According to the Surgicorps Facebook page, the team has now completed fifty eight surgeries in five days.  On Monday they will do their all day follow up clinic and then the plan is to depart for home.  In the meantime, Typhoon Haiyan has decimated the Phillipines, and is headed straight for Viet Nam.  There will be widespread flooding in the low lying areas of Southeast Asia.  I hope that the team will be safe, and that the populace has ample time to prepare.  Knowing my father, ever the optimist, I can only imagine that he is congratulating himself for his recent swimming workouts and thinking, “At least I don’t have to worry about altitude sickness!”   I guess hip replacement surgery is next on the agenda.  You can’t keep a good man down.

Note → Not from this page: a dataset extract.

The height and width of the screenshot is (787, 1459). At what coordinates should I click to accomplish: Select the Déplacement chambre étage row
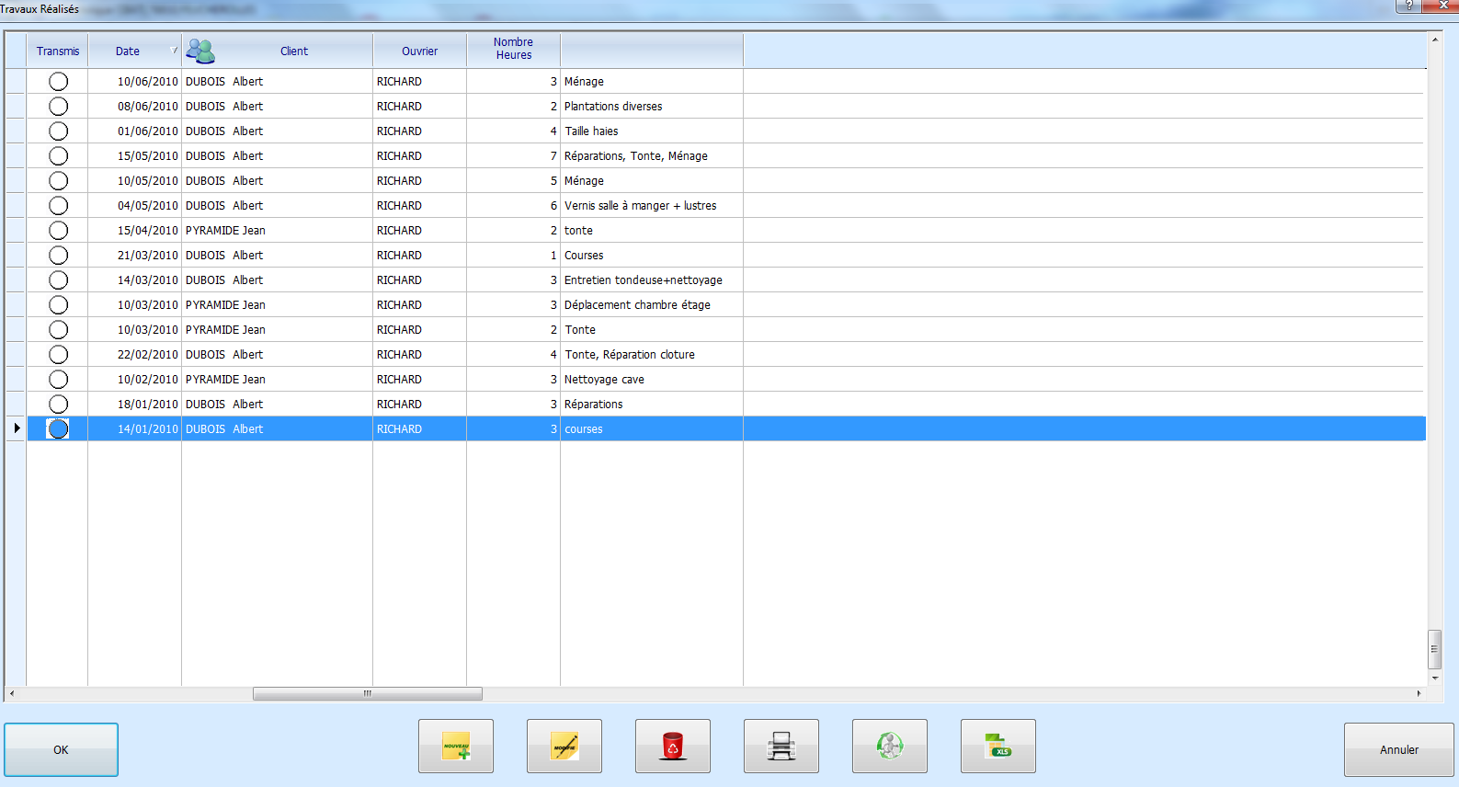tap(637, 305)
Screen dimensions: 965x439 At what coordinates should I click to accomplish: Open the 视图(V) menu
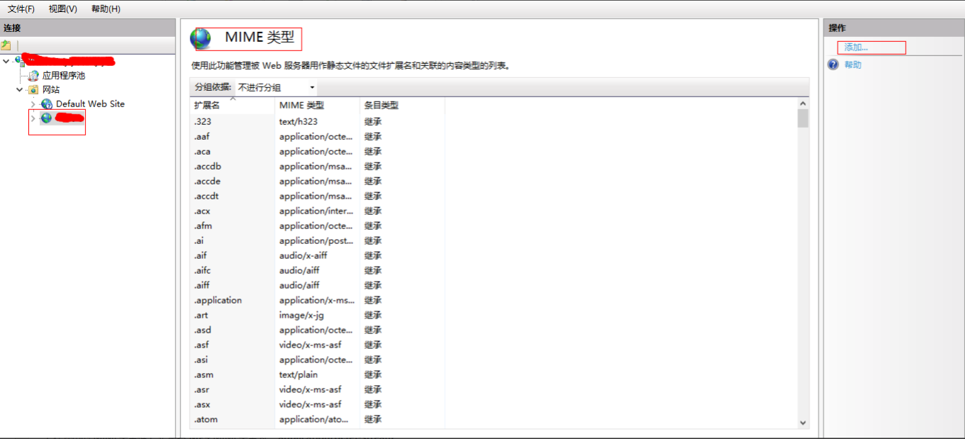click(63, 9)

Denial Is Not a River in Egypt

If you desire healing,
let yourself fall ill
let yourself fall ill.”

Yesterday I saw a patient—an 80 year old woman with metastatic cancer involving her bones.  She had near complete replacement of her twelfth thoracic vertebra by tumor, and also significant destruction of her fourth and fifth lumbar vertebrae, demonstrated by PET-CT scan and bone scan.  She had so much pain in her legs that it was difficult to walk.  In attempting to discertain whether her pain was coming from her thoracic or her lumbar spine, I asked her a series of questions.  The only answers I got were that she had slipped while getting into the bathtub a few weeks ago and that her pain was in her left ankle and her right thigh, both of which had been X-rayed and were normal.  Questioning her about her bowel and bladder function was also unrevealing—sure, she had problems with both, but that was because of the radiation she received in 2009.  It would seem as though her cancer was causing her no pain at all, yet that was why her medical oncologist had asked for a stat referral.  After 30 minutes of discussing her bathtub mishap, her daughter had had enough.  She nudged her mother and said, “Mom, you KNOW that is not why we are here.”

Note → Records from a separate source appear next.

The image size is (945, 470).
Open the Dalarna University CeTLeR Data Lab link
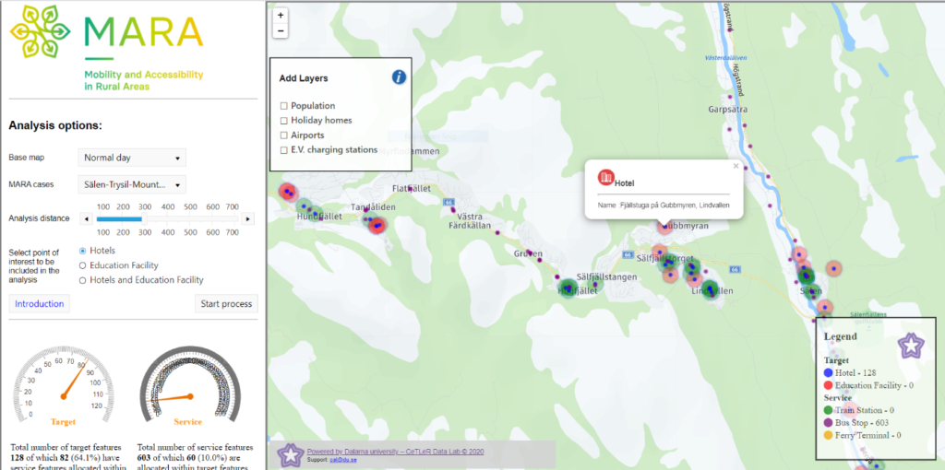(395, 451)
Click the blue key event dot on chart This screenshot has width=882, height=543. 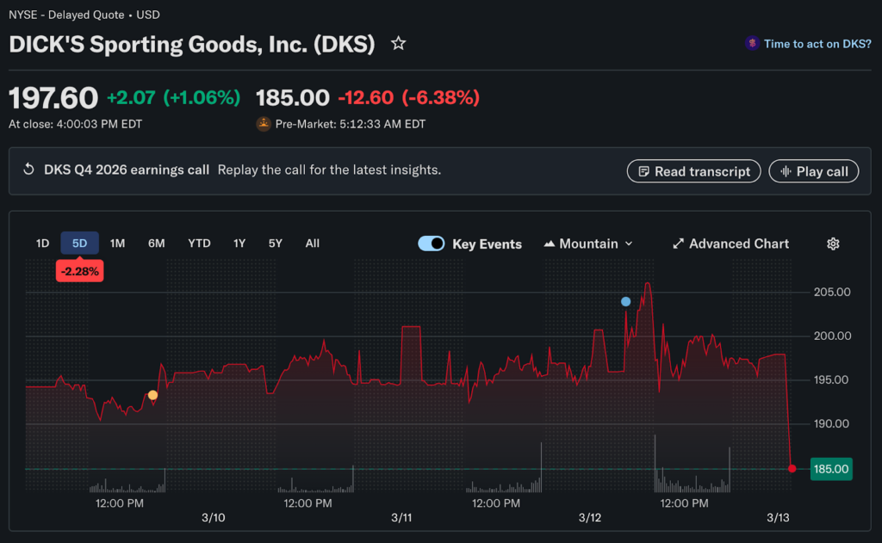tap(625, 301)
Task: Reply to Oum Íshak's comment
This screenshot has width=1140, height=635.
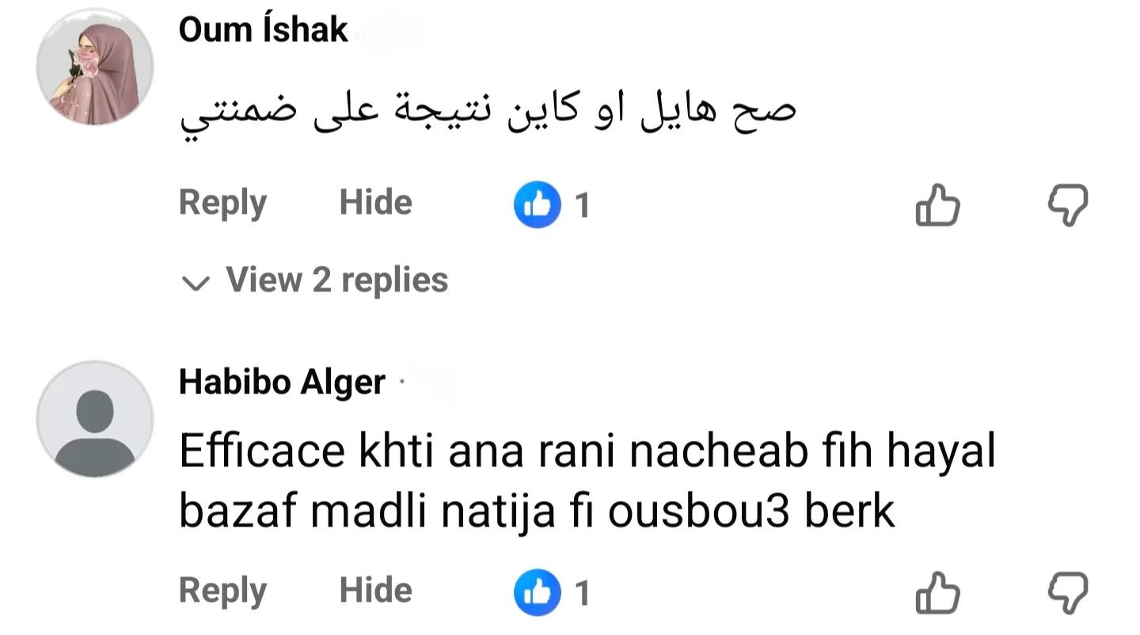Action: pos(222,203)
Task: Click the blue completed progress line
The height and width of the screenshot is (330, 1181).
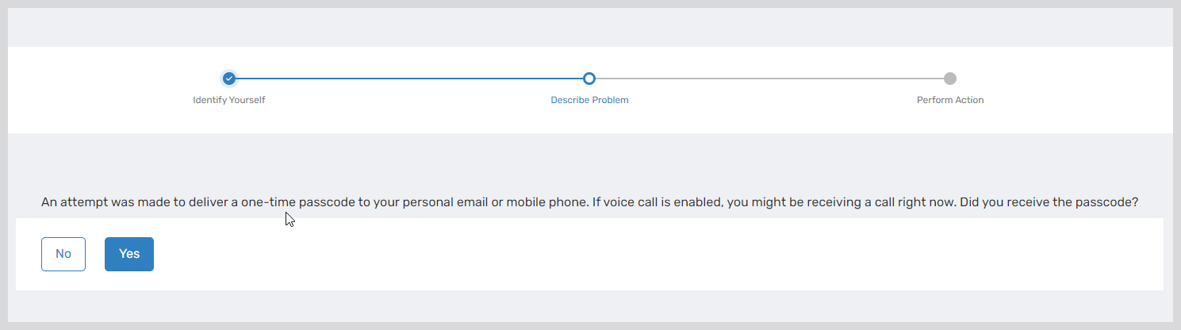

My eighty seven year old father has been similarly reluctant to attribute his recent symptoms to his failing aortic valve.  Despite being told last summer that he had aortic stenosis, he asserted to his cardiologist that he had no chest pain, only a little shortness of breath with exertion.  He was able to walk downhill the eight tenths of a mile to his tennis club, but walking back up had become more difficult.  In December, he was still playing doubles tennis despite the fact that he had squeezing chest pressure which occurred with exercise, and was relieved by rest.  His cardiologist believed him—that his symptoms were pulmonary rather than cardiac.  The pulmonary doctor from Denver was summoned, and the lung consultation was exhaustive.  The conclusion was that my father had nothing wrong with his lungs.  My father, who by the way is a physician himself, could not admit that his symptoms were classic angina pectoris, and were worsening to the point where he was having them with minimal exertion. For the last two months he has insisted to every doctor who has interviewed him, “I have no chest PAIN, only a little squeezing pressure when I exercise.”  The result has been undiagnosed congestive heart failure which would have killed him, if he had not contracted an upper respiratory infection which landed him in the hospital and led to the real diagnosis.

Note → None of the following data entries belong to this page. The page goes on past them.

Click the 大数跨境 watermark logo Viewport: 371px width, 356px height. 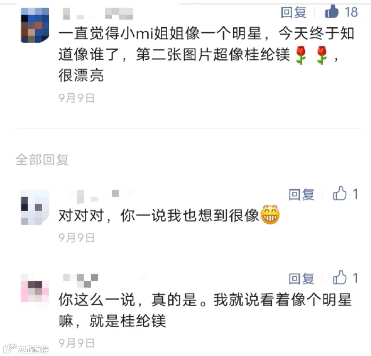(x=26, y=349)
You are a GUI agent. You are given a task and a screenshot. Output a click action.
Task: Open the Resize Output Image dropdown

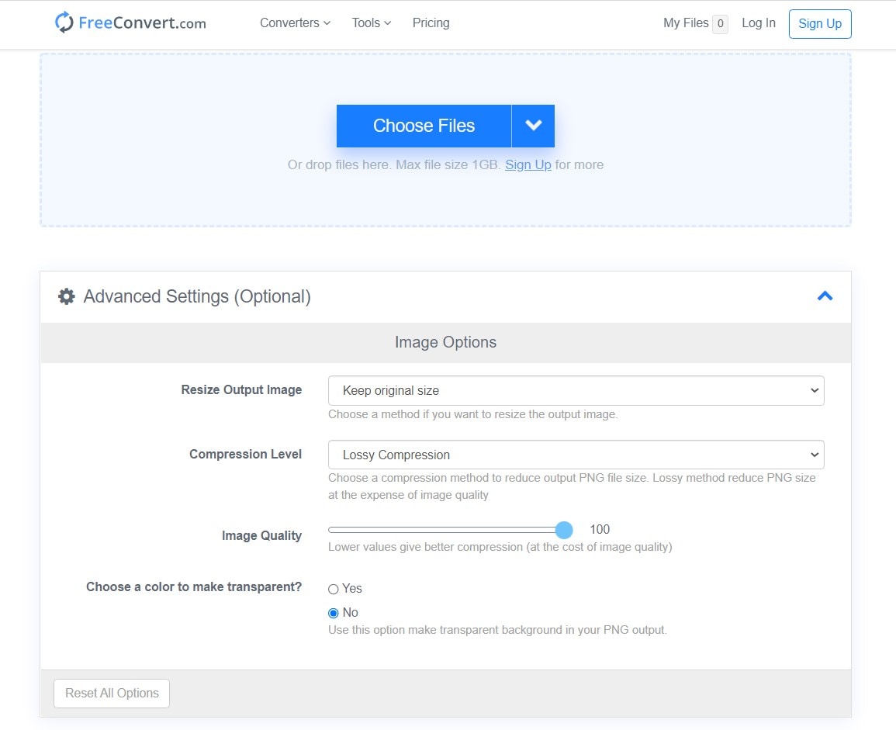pos(576,390)
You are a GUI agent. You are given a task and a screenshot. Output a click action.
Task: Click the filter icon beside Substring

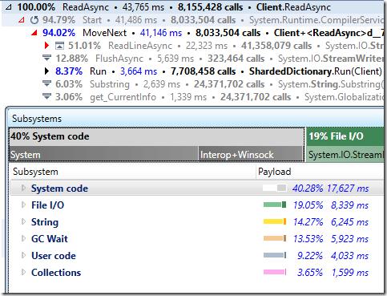pos(46,83)
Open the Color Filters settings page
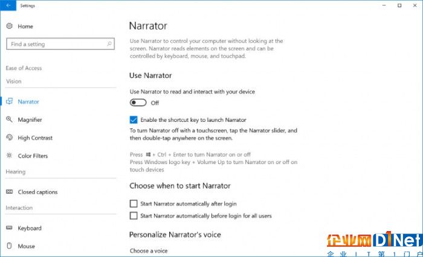This screenshot has height=257, width=423. point(33,156)
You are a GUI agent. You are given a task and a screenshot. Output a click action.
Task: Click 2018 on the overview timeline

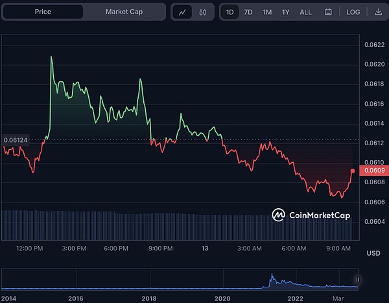pyautogui.click(x=149, y=298)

I admire the stoics, the non-complainers.  I am not one of them.  When I have an ache or a pain, the entire world knows about it.  But there should be a limit to stoicism and that limit should be where the patient who is in denial is doing himself harm.  On Monday, my patient will undergo a CT simulation for radiation treatment of her thoracic and lumbar vertebrae before she suffers from a spinal cord compression and paralysis from her cancer.  On Tuesday my father will have his aortic valve replaced.  May they both emerge from their ordeals physically and mentally intact.  And may their doctors, including myself, learn to diagnose and treat these patients before they do themselves irreversible damage.